### Given task 1
From the text on user interest and commodity profiling, write out everything from "We have acquired" down to "recent user data.".
### Given task 2
Translate this sentence from the text on user interest and commodity profiling into Spanish: "These key components show consumers the nature of the commodity concisely and explicitly."

── Text excerpt

We have acquired three kinds of interest profiles ($P_{u_M}$,$P_{u_T}$, $P_{u_F}$), which are obtained from a user’s historical microblogs, tags and followees, respectively. In this section, we will propose an algorithm to integrate $P_{u_M}$,$P_{u_T}$ and $P_{u_F}$, and then define stable interest profiles and temporal interest profiles. Firstly, Algorithm 1 is the procedure of integrating $P_{u_M}$ and$P_{u_T}$, and its result we define as$P_u$. Then, we follow the same procedure for integrating $P_u$ and $P_{u_F}$, which we do not detail here. We get the user’s profiles $P_u$ eventually, and we define $P_u$ as the user’s stable interest profile, while the temporal interest profiles refer to current interest vector $P_{\Delta t_0}$, which is decided by the recent user data.

Algorithm 1. Procedure for integrating $P_{u_M}$ and $P_{u_T}$

Input: Interest sequence $I=\left(I_1,I_2,I_3,\dots ,I_n\right)$ and $I^{\prime }=\left(I_1^{\prime },I_2^{\prime },I_3^{\prime },\dots ,I_m^{\prime }\right)$, interest vector $P_{u_M}$ and $P_{u_T}$ Output: User u’s interest vector $P_u$ 1. initialize $P_u$ = $P_{u_M}$; 2. for i = 1: m (the number of $I^{\prime }$); 3.   if $I_i^{\prime }=I_j$, 4.     update interest vector $(I_j,{\lambda }_{u,j})$ to $(I_j,{\lambda }_{u,j}+c)$ in $P_u$; 5.   else 6.     insert $\left(I_i^{\prime },c\right)$ and its value into $P_u$; 7. end for; 8. Output $P_u$;

3.2. Commodity Profiling

The name of a commodity is made up of commodity details. For example, “Motorola Moto 360 2nd Gen Smartwatch for Most Apple iOS and Android Cell Phones (Men’s, 42 mm, Black w/Black Leather)” is the trade name of a product sold on Amazon. Generally, e-commerce limits the length of the trade name, for which reason each component represents important information about product. Observing this trade name, we divide it into several key components: “Motorola”, “Moto 360”, “Smartwatch”, “Apple”, “iOS”, “Android”, “Cell Phones”, “Men’s”, “Black”, “w/Black” and “Leather”. These key components show consumers the nature of the commodity concisely and explicitly. We define these components as commodity profile components $N=\left(n_{1,}{n}_2,n_3,\dots ,n_k\right)$, where n is one component, such as “Motorola”. The other crucial aspect we concern ourselves with is the commodity’s classifying labels, which were filed in the e-business database when the vender put this item on the shelf. For instance, “Cell Phones & Accessories”, “Accessories” and “Smart Watch Accessories” are three classifying labels for the commodity we mentioned above. From these three labels, consumers understand that this product belong to those classifications. Let $L=\left(l_1,l_2,l_3,\dots ,l_r\right)$ be a collection of a user’s classification labels.

────
── Data segment

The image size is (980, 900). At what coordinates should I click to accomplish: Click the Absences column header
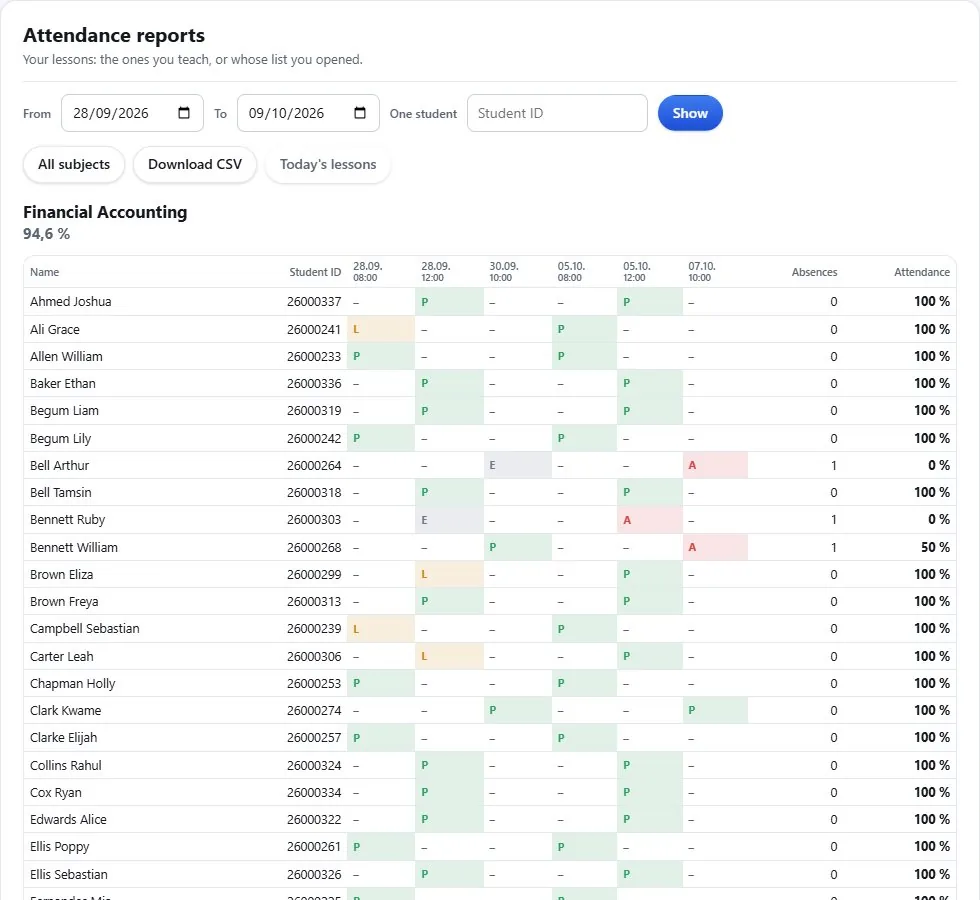point(814,272)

────

### Complete output 1
We have acquired three kinds of interest profiles ($P_{u_M}$,$P_{u_T}$, $P_{u_F}$), which are obtained from a user’s historical microblogs, tags and followees, respectively. In this section, we will propose an algorithm to integrate $P_{u_M}$,$P_{u_T}$ and $P_{u_F}$, and then define stable interest profiles and temporal interest profiles. Firstly, Algorithm 1 is the procedure of integrating $P_{u_M}$ and$P_{u_T}$, and its result we define as$P_u$. Then, we follow the same procedure for integrating $P_u$ and $P_{u_F}$, which we do not detail here. We get the user’s profiles $P_u$ eventually, and we define $P_u$ as the user’s stable interest profile, while the temporal interest profiles refer to current interest vector $P_{\Delta t_0}$, which is decided by the recent user data.

### Complete output 2
Estos componentes clave muestran a los consumidores la naturaleza de la mercancía de forma concisa y explícita.